わたしは、わたしの時間をわたしのためだけに使うようになった。就活も終えていたので、おしゃれもして、髪の色もかえて、誘われるままにデートだってした。
そして、わたしは社会人になった。素敵だなって思う、先輩だってできた。わたしは宗田の呪縛から逃れられたと思った。
笙子が高校に入学した春。妹に見せてもらった集合写真にあいつを見つけて、腰を抜かしそうになった。

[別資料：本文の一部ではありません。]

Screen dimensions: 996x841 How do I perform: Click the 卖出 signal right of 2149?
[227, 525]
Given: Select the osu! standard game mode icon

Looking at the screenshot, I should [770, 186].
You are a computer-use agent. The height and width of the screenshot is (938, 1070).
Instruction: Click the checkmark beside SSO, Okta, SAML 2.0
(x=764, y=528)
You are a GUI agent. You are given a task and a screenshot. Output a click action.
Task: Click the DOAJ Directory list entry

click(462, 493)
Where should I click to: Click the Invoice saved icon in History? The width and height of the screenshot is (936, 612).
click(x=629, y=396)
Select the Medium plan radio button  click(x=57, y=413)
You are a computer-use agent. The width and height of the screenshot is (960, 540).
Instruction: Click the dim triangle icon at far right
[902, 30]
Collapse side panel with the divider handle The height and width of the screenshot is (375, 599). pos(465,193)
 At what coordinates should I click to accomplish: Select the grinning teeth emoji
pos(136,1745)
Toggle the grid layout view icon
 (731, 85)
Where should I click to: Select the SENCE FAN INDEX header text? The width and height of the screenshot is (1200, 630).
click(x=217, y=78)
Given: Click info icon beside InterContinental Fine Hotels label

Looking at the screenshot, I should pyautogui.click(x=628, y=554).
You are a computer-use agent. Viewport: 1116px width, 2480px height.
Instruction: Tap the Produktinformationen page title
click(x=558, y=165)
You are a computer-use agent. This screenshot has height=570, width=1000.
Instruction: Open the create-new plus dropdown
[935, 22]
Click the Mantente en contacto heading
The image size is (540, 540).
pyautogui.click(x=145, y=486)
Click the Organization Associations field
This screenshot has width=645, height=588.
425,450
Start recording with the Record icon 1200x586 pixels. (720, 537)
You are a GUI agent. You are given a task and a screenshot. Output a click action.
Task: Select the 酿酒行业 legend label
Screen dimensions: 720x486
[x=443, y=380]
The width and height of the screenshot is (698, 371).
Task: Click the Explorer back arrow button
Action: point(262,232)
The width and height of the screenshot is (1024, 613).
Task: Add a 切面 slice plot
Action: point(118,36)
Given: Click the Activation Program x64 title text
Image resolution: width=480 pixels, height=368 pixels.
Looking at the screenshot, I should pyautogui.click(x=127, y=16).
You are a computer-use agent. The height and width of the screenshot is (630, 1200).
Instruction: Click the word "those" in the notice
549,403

とんでもない縁だと思ったけれど、彼の存在にびっくりはしたけれど、写真を見てときめくかと聞かれれば、微妙だった。
もしかして、「宗田断ち」の成果あり?
そして、今。
笙子の体に宿ったわたしと、先生の宗田。
事故の前、わたしは宗田に会いたいと思っていた。
リアルな宗田に会っても、ときめかない自分を確認したかった。
だから、そろそろ連絡があるであろう、陸上部の集まりにも顔を出そうと思っていた。
そう考えていたわたしは、あまりにも楽観的だった。
宗田に再会したわたしは、やっぱり、しっかりときめいた。
笙子の体にいるわたしの心は、悔しいほど宗田が好きだった。
いったい、これ、何なの?
笑いたいのか、泣きたいのか。
この感情を、自分でもどうしたらいいのか、扱いきれなかった。
けれど、段々とこう思いだした。
もしかして、これは神様がくれた、最後のギフトなのかもって。